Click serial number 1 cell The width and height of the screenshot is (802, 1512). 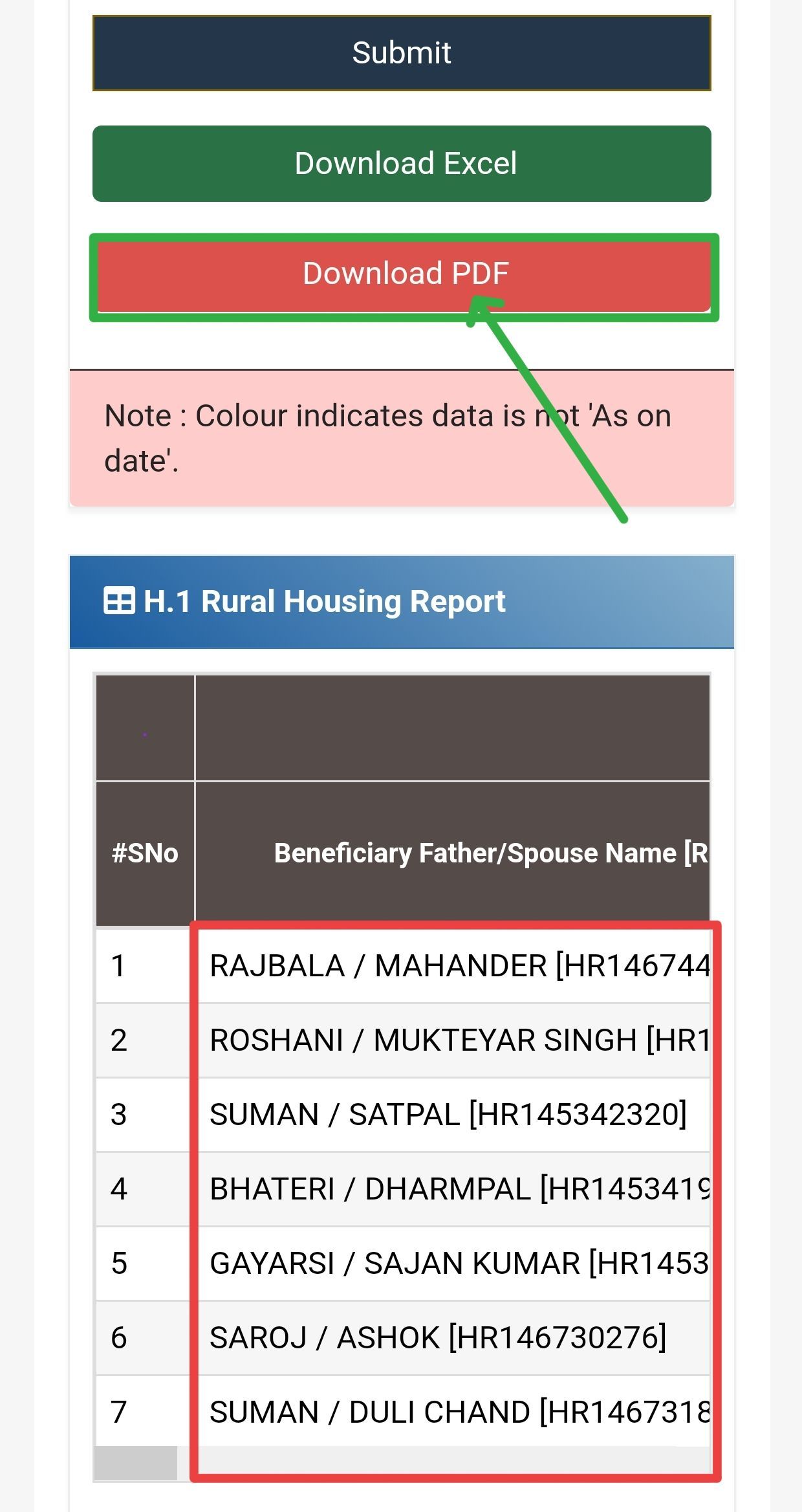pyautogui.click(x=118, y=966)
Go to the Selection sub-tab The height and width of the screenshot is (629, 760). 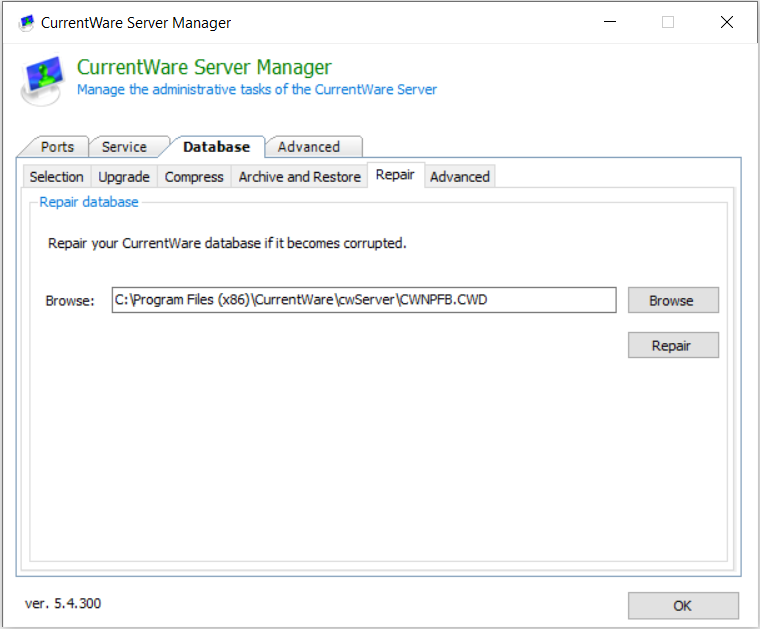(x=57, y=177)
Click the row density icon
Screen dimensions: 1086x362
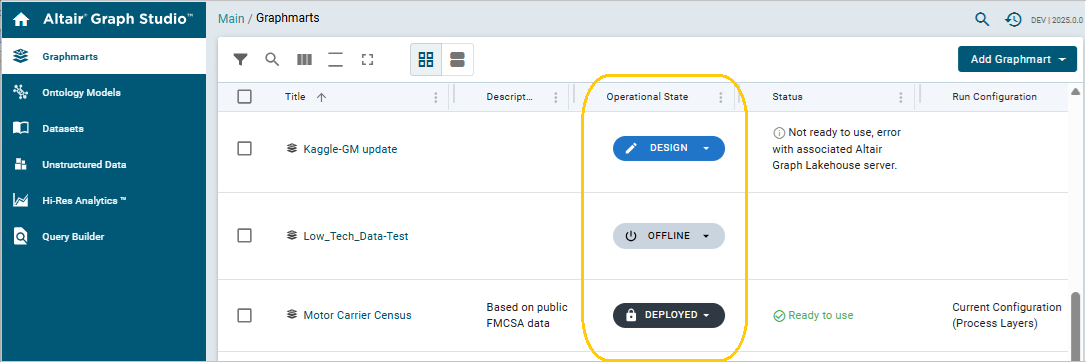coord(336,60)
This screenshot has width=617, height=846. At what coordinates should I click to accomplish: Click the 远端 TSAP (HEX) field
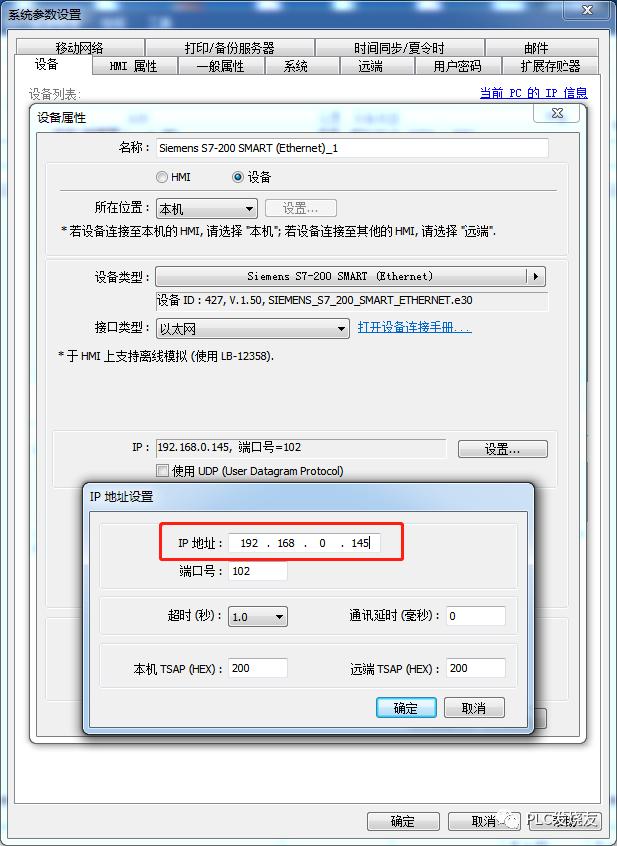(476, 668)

◇ ◇ ◇ ◇ ◇

A word-for-word copy is needed of the lines from the line with "Click the row density icon" through the last line of the entries above, with both ends kept and the pictures dropped.

Click the row density icon
Screen dimensions: 1086x362
coord(336,60)
This screenshot has width=617, height=846. At what coordinates should I click to accomplish: Click the 远端 TSAP (HEX) field
(476, 668)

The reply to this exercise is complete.